Material provided
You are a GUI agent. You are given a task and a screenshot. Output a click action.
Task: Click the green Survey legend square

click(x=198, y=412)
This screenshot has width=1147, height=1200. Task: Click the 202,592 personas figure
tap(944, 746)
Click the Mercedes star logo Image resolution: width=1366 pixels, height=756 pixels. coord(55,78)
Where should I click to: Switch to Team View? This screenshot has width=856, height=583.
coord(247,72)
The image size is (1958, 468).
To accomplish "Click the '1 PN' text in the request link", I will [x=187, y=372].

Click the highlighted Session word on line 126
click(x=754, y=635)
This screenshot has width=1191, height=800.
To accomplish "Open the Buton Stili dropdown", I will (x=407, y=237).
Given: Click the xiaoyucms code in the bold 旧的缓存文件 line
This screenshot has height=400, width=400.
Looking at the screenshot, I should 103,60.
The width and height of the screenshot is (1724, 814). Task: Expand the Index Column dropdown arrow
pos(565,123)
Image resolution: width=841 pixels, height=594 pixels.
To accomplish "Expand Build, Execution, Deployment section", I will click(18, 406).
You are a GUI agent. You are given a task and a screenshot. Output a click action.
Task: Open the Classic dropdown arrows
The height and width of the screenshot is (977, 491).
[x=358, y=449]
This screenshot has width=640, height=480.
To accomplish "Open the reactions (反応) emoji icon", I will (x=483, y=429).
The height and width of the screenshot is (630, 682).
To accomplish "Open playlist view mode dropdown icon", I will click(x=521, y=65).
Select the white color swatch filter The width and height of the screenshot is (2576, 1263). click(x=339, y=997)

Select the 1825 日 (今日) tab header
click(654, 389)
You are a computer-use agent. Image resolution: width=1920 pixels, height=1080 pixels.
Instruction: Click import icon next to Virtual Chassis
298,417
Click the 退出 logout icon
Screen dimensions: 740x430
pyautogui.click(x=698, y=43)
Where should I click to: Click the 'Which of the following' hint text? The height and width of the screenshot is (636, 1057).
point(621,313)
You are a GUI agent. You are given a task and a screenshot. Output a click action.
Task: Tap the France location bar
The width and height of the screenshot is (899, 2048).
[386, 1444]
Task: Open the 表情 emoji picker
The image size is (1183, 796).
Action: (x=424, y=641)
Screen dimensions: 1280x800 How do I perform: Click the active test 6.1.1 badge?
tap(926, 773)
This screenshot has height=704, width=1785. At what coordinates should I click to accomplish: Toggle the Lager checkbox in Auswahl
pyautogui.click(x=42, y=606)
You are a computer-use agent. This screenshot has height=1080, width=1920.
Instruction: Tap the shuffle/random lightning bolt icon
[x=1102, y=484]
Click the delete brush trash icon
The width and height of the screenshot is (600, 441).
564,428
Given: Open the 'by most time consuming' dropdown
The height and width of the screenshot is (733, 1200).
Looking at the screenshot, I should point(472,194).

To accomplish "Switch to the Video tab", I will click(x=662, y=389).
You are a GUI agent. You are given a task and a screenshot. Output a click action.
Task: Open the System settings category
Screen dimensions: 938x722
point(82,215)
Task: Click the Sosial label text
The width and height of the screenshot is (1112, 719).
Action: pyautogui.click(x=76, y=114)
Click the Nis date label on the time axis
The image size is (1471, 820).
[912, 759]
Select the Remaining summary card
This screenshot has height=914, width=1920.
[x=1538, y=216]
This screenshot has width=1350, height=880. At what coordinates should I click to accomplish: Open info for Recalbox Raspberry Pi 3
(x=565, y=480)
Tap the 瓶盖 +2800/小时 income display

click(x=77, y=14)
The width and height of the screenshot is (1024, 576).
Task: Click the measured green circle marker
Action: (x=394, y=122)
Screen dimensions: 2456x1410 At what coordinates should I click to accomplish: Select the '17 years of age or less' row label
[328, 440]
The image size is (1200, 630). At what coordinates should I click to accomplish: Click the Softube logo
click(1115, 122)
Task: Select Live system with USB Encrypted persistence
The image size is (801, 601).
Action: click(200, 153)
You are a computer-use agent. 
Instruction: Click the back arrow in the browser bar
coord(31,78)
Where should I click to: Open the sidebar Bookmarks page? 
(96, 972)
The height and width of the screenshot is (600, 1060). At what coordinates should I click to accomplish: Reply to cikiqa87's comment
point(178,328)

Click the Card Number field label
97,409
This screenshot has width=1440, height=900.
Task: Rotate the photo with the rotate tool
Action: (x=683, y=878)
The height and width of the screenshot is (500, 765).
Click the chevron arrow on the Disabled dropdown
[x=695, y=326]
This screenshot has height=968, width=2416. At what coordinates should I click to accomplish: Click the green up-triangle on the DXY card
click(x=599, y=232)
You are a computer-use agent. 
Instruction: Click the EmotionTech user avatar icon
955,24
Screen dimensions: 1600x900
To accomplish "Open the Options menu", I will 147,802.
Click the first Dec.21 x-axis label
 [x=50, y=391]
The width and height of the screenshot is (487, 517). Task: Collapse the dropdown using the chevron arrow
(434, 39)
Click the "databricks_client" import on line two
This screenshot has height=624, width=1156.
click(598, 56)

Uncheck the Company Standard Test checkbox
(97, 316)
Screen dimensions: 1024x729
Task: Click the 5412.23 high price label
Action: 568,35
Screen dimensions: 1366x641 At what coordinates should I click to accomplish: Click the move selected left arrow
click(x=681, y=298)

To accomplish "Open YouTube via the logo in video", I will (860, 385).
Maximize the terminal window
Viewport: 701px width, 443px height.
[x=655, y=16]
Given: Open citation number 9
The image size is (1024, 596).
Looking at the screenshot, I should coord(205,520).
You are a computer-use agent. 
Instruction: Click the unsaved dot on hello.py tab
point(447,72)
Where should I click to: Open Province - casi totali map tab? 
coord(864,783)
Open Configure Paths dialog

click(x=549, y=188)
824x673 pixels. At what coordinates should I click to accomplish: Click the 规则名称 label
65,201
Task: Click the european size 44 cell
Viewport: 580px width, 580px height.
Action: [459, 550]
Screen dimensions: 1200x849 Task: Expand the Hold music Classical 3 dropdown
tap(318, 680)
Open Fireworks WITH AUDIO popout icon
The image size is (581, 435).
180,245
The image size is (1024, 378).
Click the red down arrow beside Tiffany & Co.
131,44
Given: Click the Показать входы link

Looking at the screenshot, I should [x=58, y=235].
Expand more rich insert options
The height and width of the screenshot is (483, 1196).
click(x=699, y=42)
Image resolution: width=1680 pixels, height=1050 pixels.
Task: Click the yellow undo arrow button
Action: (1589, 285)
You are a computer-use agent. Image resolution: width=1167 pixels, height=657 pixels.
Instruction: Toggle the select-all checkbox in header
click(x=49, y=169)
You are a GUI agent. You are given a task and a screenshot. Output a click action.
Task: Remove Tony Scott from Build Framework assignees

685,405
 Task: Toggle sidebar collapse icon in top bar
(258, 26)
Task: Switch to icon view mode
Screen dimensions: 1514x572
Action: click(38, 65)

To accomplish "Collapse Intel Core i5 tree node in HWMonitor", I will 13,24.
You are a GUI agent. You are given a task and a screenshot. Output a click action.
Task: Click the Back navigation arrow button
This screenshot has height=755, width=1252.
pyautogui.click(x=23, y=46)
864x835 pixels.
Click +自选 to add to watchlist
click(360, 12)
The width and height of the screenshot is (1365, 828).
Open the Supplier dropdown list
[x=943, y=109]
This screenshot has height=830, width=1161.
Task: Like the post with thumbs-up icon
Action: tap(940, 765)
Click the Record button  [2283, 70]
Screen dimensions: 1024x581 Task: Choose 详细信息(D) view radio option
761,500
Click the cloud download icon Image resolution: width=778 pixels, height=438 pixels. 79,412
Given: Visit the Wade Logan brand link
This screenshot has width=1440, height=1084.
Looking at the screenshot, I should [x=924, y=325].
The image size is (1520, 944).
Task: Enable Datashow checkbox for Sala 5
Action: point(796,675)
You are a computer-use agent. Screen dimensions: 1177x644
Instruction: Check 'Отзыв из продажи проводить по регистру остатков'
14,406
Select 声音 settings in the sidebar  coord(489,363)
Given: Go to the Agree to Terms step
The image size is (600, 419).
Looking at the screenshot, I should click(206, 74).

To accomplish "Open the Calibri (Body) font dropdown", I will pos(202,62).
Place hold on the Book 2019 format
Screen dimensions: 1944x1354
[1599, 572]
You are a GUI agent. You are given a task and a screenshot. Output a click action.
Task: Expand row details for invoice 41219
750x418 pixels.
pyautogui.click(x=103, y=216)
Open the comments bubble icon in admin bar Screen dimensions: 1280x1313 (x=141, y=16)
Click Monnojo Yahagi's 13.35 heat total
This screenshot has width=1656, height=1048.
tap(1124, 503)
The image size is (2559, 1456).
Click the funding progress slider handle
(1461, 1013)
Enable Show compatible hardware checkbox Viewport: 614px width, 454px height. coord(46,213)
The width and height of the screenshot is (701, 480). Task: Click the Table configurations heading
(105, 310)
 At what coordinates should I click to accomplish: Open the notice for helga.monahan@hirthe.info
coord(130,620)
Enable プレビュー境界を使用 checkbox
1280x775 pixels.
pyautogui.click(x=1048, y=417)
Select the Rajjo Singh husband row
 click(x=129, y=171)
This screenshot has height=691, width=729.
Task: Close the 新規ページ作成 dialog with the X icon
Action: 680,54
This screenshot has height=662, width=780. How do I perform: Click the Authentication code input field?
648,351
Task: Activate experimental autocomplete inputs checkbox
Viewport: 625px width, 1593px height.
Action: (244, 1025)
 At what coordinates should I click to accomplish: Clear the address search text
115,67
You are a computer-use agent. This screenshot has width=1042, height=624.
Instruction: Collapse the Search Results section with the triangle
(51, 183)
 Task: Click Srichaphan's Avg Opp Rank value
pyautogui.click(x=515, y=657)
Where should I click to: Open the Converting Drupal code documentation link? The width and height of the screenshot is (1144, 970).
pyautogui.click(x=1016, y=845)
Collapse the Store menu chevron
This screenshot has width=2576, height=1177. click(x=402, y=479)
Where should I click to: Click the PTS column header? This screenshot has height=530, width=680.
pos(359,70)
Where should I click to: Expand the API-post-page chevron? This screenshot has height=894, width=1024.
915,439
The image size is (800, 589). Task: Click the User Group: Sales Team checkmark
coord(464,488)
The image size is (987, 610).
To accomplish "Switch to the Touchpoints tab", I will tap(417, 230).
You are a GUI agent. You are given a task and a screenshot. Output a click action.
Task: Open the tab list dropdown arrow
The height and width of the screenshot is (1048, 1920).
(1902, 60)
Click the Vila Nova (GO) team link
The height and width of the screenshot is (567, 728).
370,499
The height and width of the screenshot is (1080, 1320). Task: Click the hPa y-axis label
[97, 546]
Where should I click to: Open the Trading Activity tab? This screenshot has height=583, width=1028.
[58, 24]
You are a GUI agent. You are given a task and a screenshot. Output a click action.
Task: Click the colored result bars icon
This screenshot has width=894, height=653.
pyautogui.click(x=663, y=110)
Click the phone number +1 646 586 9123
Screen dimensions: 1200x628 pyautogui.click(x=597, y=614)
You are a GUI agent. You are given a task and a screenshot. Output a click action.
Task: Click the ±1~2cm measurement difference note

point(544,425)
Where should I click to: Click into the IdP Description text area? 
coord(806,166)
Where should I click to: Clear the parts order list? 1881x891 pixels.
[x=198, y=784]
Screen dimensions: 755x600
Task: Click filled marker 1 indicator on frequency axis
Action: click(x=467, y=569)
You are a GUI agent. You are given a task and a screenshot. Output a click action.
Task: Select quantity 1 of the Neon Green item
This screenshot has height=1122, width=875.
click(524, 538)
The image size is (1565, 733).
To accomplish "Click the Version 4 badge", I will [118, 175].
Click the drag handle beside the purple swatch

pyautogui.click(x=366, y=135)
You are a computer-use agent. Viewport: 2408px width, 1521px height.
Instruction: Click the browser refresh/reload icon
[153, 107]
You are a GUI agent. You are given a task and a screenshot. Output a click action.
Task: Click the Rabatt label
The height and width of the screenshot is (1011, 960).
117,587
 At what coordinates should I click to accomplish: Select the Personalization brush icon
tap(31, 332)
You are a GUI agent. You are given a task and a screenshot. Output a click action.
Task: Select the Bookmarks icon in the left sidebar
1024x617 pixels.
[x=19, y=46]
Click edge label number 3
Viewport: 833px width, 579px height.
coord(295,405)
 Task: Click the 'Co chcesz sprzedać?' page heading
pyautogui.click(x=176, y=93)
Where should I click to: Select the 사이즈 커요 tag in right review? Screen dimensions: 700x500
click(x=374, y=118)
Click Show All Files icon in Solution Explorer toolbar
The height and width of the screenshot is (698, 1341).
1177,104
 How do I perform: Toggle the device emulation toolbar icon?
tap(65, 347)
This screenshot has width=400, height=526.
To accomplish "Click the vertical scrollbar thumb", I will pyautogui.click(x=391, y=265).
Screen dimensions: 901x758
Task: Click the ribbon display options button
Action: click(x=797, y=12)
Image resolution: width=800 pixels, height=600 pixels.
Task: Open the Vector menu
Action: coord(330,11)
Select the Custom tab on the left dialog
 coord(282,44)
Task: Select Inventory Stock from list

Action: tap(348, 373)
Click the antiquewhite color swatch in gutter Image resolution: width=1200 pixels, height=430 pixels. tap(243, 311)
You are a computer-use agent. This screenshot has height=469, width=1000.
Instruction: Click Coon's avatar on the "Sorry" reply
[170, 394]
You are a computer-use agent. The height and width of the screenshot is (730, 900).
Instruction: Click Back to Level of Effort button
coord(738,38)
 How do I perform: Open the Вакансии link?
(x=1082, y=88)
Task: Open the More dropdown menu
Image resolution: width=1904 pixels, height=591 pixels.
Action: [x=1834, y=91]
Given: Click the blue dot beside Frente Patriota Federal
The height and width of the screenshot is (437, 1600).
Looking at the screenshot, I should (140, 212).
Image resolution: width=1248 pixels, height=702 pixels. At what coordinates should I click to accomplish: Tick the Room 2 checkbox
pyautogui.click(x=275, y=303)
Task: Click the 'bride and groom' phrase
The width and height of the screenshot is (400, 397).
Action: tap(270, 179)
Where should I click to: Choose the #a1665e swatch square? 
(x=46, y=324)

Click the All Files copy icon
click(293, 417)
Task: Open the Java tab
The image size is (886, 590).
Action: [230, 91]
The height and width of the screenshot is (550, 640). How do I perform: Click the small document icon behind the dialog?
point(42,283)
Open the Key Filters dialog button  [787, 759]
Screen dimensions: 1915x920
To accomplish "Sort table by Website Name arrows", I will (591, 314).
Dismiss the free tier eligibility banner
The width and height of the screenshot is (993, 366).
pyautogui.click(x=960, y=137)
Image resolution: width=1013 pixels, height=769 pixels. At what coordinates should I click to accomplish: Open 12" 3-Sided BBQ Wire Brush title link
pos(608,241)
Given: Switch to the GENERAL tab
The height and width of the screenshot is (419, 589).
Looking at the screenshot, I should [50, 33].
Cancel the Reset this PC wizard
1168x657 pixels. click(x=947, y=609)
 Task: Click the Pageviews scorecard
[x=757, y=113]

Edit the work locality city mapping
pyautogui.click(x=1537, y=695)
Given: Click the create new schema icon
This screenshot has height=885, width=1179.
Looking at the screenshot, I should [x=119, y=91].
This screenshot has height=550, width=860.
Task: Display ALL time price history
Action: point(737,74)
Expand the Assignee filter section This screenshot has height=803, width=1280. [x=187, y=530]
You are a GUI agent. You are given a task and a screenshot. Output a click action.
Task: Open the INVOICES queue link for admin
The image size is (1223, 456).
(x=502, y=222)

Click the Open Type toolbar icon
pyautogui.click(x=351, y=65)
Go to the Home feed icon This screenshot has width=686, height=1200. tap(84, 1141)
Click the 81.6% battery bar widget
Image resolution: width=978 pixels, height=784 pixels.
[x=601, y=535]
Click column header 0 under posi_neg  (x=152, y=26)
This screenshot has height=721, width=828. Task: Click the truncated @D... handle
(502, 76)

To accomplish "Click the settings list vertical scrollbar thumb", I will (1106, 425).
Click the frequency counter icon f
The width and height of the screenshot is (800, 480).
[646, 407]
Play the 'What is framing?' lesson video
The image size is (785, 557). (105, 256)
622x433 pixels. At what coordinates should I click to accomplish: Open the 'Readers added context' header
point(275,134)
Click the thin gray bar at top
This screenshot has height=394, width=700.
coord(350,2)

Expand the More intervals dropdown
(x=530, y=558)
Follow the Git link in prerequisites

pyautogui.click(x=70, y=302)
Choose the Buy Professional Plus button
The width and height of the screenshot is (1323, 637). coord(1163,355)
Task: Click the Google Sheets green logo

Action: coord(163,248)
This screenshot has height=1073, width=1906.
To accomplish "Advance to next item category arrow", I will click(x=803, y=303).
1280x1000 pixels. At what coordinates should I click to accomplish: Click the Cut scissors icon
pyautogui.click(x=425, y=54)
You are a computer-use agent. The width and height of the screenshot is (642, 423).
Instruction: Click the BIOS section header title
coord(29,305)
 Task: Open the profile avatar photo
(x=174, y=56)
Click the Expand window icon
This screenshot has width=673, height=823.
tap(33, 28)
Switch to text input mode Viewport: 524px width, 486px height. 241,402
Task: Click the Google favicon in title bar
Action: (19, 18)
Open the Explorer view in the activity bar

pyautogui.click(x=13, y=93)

Assignment
Reproduce exactly the lines from the one with "Go to the Home" through the last line of the entries, keeping both of those lines and nothing else.

Answer space
Go to the Home feed icon This screenshot has width=686, height=1200. tap(84, 1141)
Click the 81.6% battery bar widget
Image resolution: width=978 pixels, height=784 pixels.
[x=601, y=535]
Click column header 0 under posi_neg  (x=152, y=26)
This screenshot has height=721, width=828. Task: Click the truncated @D... handle
(502, 76)

To accomplish "Click the settings list vertical scrollbar thumb", I will (1106, 425).
Click the frequency counter icon f
The width and height of the screenshot is (800, 480).
[646, 407]
Play the 'What is framing?' lesson video
The image size is (785, 557). (105, 256)
622x433 pixels. At what coordinates should I click to accomplish: Open the 'Readers added context' header
point(275,134)
Click the thin gray bar at top
This screenshot has height=394, width=700.
coord(350,2)

Expand the More intervals dropdown
(x=530, y=558)
Follow the Git link in prerequisites

pyautogui.click(x=70, y=302)
Choose the Buy Professional Plus button
The width and height of the screenshot is (1323, 637). coord(1163,355)
Task: Click the Google Sheets green logo

Action: coord(163,248)
This screenshot has height=1073, width=1906.
To accomplish "Advance to next item category arrow", I will click(x=803, y=303).
1280x1000 pixels. At what coordinates should I click to accomplish: Click the Cut scissors icon
pyautogui.click(x=425, y=54)
You are a computer-use agent. The width and height of the screenshot is (642, 423).
Instruction: Click the BIOS section header title
coord(29,305)
 Task: Open the profile avatar photo
(x=174, y=56)
Click the Expand window icon
This screenshot has width=673, height=823.
tap(33, 28)
Switch to text input mode Viewport: 524px width, 486px height. 241,402
Task: Click the Google favicon in title bar
Action: (19, 18)
Open the Explorer view in the activity bar

pyautogui.click(x=13, y=93)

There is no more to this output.